Calculated using the `bert_embeddings_sec_bert_base` embeddings on your `text` column

In [None]:
bert_embeddings = nlp.BertEmbeddings.pretrained("bert_embeddings_sec_bert_base", "en") \
  .setInputCols("document", "token") \
  .setOutputCol("embeddings")\
  .setMaxSentenceLength(512)

bert_embeddings_sec_bert_base download started this may take some time.
Approximate size to download 390.4 MB
[OK!]


In [None]:
document = nlp.DocumentAssembler()\
    .setInputCol("text")\
    .setOutputCol("document")

chunk = nlp.Doc2Chunk()\
    .setInputCols("document")\
    .setOutputCol("doc_chunk")\
    .setChunkCol("target")\
    .setStartCol("start")\
    .setStartColByTokenIndex(True)\
    .setFailOnMissing(False)\
    .setLowerCase(False)

token = nlp.Tokenizer()\
    .setInputCols(['document'])\
    .setOutputCol('token')


We save the test data in parquet format to use in `AssertionDLApproach()`. 

In [None]:
assertion_pipeline = nlp.Pipeline(
    stages = [
    document,
    chunk,
    token,
    bert_embeddings])

assertion_test_data = assertion_pipeline.fit(test_data).transform(test_data)

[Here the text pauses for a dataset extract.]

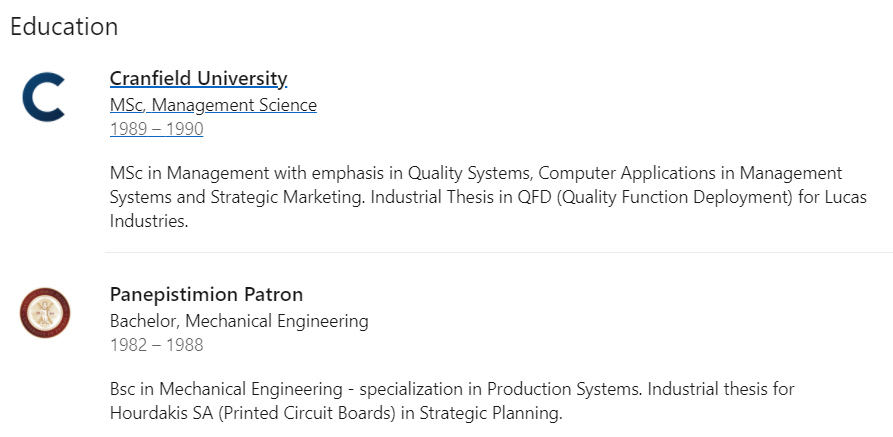Click the Education section heading
893x437 pixels.
click(64, 27)
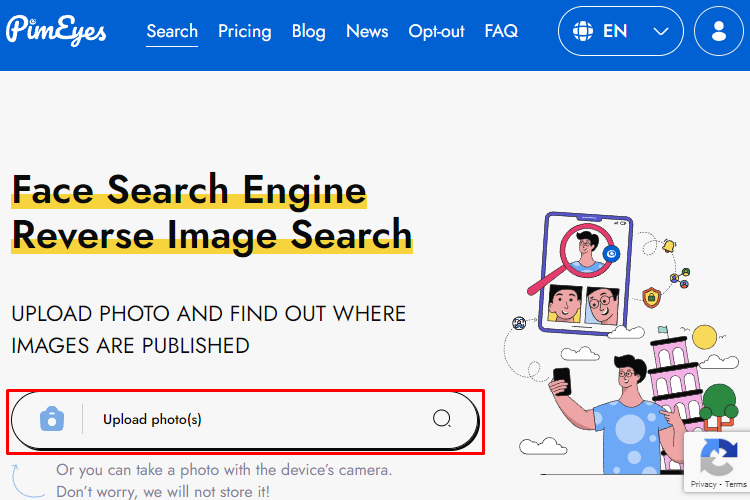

assertion_test_data.write.mode('overwrite').parquet('test_data.parquet')

In [None]:
assertion_test_data.columns

['text',
 'target',
 'label',
 'start',
 'end',
 'document',
 'doc_chunk',
 'token',
 'embeddings']

In [None]:
assertion_train_data = assertion_pipeline.fit(training_data).transform(training_data)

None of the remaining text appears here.